START STORED DATA
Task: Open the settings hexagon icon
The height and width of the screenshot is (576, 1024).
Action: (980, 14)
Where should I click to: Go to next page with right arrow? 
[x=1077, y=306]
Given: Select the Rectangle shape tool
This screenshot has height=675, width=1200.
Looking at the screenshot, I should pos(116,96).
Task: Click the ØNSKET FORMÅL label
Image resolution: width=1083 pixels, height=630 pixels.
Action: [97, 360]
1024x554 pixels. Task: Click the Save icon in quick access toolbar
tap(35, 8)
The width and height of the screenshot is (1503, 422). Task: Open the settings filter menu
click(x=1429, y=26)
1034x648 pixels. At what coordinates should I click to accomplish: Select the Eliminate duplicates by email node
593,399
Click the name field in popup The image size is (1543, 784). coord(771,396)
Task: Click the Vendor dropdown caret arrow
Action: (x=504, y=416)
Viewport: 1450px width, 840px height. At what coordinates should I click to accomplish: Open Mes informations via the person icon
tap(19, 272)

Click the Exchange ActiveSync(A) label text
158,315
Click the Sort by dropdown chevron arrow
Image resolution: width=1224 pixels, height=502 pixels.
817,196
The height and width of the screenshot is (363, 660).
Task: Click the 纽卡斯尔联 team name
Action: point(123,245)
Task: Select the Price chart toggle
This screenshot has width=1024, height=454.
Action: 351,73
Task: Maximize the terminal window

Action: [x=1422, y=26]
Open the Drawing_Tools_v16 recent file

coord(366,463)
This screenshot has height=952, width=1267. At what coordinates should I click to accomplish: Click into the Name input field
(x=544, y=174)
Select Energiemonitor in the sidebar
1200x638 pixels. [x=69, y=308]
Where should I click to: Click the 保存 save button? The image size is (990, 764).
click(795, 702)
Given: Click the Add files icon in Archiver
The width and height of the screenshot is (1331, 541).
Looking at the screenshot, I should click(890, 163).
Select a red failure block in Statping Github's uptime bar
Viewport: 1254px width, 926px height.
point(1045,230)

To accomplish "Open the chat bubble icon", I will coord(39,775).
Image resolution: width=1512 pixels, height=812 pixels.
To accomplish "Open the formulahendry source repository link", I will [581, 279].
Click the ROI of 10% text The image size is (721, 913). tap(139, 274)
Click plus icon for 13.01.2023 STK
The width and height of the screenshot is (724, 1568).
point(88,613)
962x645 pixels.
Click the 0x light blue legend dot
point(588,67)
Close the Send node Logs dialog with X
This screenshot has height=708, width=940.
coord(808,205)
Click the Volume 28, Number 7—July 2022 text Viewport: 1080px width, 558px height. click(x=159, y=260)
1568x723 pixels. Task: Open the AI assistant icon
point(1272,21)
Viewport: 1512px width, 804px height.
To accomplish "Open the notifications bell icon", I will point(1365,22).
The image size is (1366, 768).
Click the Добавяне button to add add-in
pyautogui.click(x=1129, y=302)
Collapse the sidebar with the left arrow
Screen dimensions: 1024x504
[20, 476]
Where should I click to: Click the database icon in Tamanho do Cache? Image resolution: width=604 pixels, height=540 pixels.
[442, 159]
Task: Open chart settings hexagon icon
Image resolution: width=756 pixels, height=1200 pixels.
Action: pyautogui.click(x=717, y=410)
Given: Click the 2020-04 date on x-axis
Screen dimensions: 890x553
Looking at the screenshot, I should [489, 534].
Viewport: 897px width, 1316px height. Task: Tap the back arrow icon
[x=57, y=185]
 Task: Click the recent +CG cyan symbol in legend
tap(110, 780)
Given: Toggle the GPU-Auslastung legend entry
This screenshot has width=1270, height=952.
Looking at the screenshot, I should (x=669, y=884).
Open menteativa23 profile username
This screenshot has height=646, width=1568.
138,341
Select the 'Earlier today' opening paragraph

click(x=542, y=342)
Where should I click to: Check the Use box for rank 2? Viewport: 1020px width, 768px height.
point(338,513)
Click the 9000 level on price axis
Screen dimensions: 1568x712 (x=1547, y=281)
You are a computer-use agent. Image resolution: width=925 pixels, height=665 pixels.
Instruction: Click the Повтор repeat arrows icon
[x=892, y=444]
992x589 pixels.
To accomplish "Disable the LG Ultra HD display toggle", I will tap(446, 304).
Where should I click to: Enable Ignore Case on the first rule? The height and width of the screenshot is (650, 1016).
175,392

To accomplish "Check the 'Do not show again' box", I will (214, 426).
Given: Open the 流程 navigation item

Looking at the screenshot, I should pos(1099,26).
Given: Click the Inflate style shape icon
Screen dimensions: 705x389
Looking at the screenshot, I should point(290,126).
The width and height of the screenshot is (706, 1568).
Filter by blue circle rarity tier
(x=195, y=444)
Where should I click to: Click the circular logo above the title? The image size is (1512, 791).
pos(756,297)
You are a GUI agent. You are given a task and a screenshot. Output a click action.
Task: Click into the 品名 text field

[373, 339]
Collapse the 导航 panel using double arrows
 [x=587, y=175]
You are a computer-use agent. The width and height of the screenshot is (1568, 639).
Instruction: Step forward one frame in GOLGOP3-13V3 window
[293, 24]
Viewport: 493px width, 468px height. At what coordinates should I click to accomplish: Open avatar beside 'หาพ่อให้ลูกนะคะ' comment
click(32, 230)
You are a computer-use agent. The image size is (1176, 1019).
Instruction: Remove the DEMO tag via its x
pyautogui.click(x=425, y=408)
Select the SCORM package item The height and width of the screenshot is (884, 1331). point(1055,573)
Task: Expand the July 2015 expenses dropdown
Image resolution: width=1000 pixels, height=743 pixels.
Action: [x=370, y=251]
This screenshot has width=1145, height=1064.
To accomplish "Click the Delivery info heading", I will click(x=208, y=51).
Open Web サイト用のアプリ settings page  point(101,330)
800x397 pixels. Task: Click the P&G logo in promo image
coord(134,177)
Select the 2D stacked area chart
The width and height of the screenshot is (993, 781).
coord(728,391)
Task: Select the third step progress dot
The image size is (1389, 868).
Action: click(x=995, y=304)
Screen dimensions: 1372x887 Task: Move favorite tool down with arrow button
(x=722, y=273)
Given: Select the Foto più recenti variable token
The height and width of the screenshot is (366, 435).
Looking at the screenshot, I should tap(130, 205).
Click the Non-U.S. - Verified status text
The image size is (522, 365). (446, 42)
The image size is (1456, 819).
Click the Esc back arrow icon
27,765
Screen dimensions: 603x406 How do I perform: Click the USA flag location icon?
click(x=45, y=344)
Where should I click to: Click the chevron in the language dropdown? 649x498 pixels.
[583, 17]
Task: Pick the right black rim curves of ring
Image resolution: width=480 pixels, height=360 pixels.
END STORED DATA
» **TASK DETAILS**: Check each line of the material for the word "shape". Copy the ones that have it.

» **REPLY TO THE TASK**:
Given: Select the Rectangle shape tool
Given: Click the Inflate style shape icon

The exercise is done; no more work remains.